PROBLEM TO SOLVE —
Can you revise the records below so that "Request" becomes "Inquiry", with nothing else changed and the pictures left out?

RAW DATA —
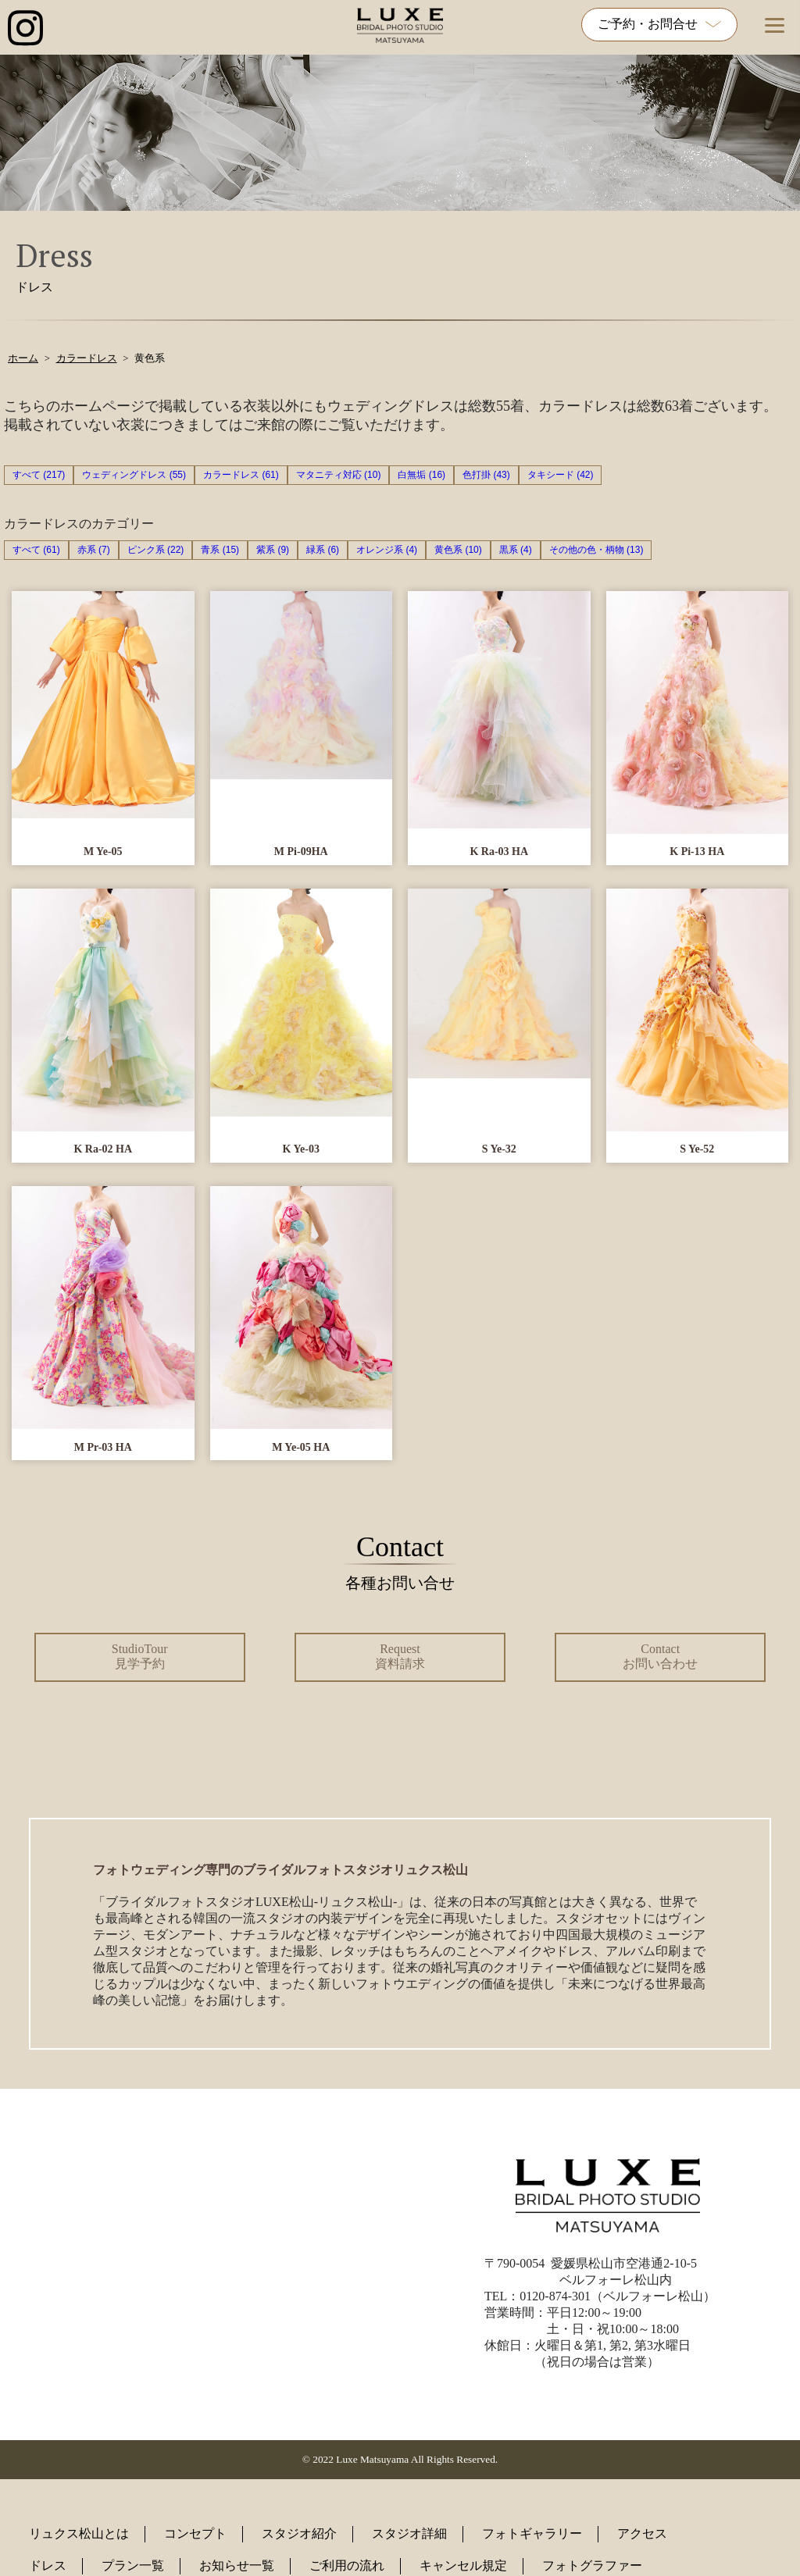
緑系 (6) (322, 549)
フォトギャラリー (532, 2533)
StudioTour (140, 1656)
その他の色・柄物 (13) (596, 549)
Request (400, 1656)
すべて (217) (38, 474)
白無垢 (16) (421, 474)
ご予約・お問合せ (659, 23)
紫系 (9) (272, 549)
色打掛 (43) (486, 474)
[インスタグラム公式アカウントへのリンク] (25, 29)
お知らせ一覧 (236, 2565)
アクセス (642, 2533)
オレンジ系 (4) (386, 549)
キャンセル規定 (463, 2565)
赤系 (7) (93, 549)
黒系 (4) (515, 549)
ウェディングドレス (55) (134, 474)
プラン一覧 (133, 2565)
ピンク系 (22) (155, 549)
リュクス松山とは (79, 2533)
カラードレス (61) (241, 474)
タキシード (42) (560, 474)
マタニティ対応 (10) (338, 474)
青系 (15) (220, 549)
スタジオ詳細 (409, 2533)
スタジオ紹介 (299, 2533)
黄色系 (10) (458, 549)
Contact (660, 1656)
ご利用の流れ (346, 2565)
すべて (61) (36, 549)
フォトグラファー (592, 2565)
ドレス (47, 2565)
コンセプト (195, 2533)
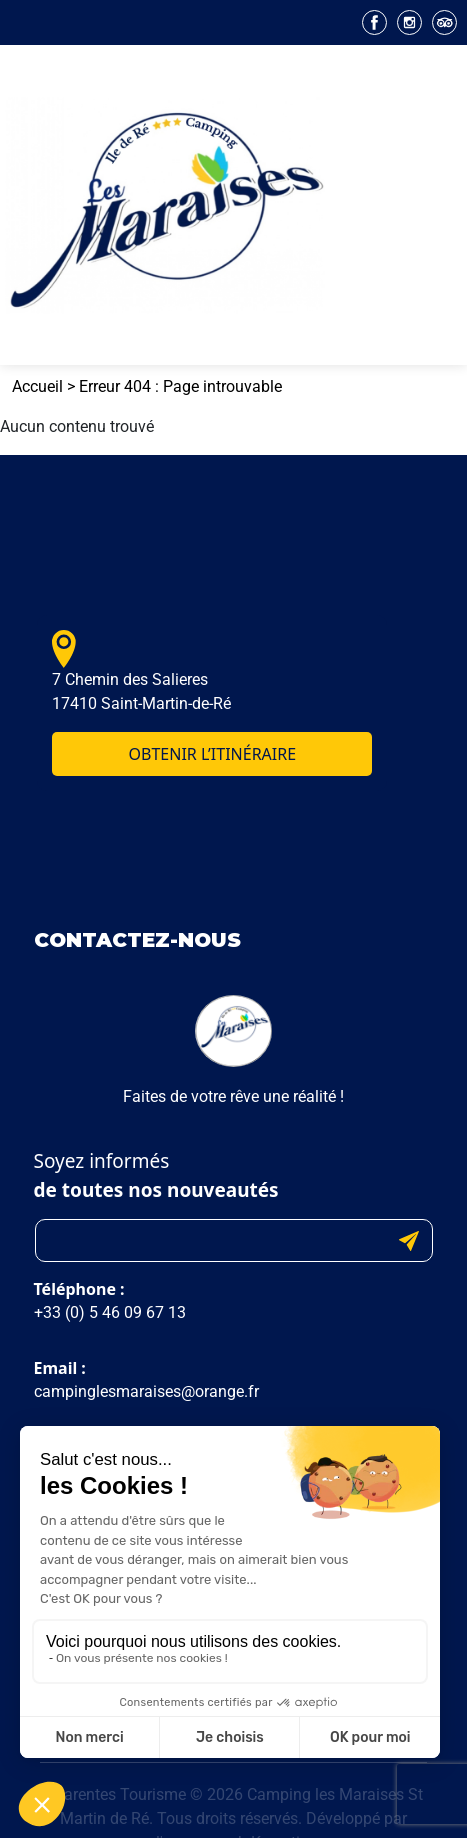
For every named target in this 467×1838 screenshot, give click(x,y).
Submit (409, 1240)
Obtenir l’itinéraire (213, 754)
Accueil (37, 386)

THE REPLY —
緑系 (6) (322, 549)
フォトギャラリー (532, 2533)
StudioTour (140, 1656)
その他の色・柄物 (13) (596, 549)
Inquiry (400, 1656)
すべて (217) (38, 474)
白無垢 (16) (421, 474)
ご予約・お問合せ (659, 23)
紫系 (9) (272, 549)
色打掛 (43) (486, 474)
[インスタグラム公式アカウントへのリンク] (25, 29)
お知らせ一覧 (236, 2565)
アクセス (642, 2533)
オレンジ系 (4) (386, 549)
キャンセル規定 (463, 2565)
赤系 (7) (93, 549)
黒系 (4) (515, 549)
ウェディングドレス (55) (134, 474)
プラン一覧 (133, 2565)
ピンク系 (22) (155, 549)
リュクス松山とは (79, 2533)
カラードレス (61) (241, 474)
タキシード (42) (560, 474)
マタニティ対応 (10) (338, 474)
青系 (15) (220, 549)
スタジオ詳細 (409, 2533)
スタジオ紹介 (299, 2533)
黄色系 (10) (458, 549)
Contact (660, 1656)
ご利用の流れ (346, 2565)
すべて (61) (36, 549)
フォトグラファー (592, 2565)
ドレス (47, 2565)
コンセプト (195, 2533)
For every named target in this 467×1838 screenshot, give click(x,y).
Submit (409, 1240)
Obtenir l’itinéraire (213, 754)
Accueil (37, 386)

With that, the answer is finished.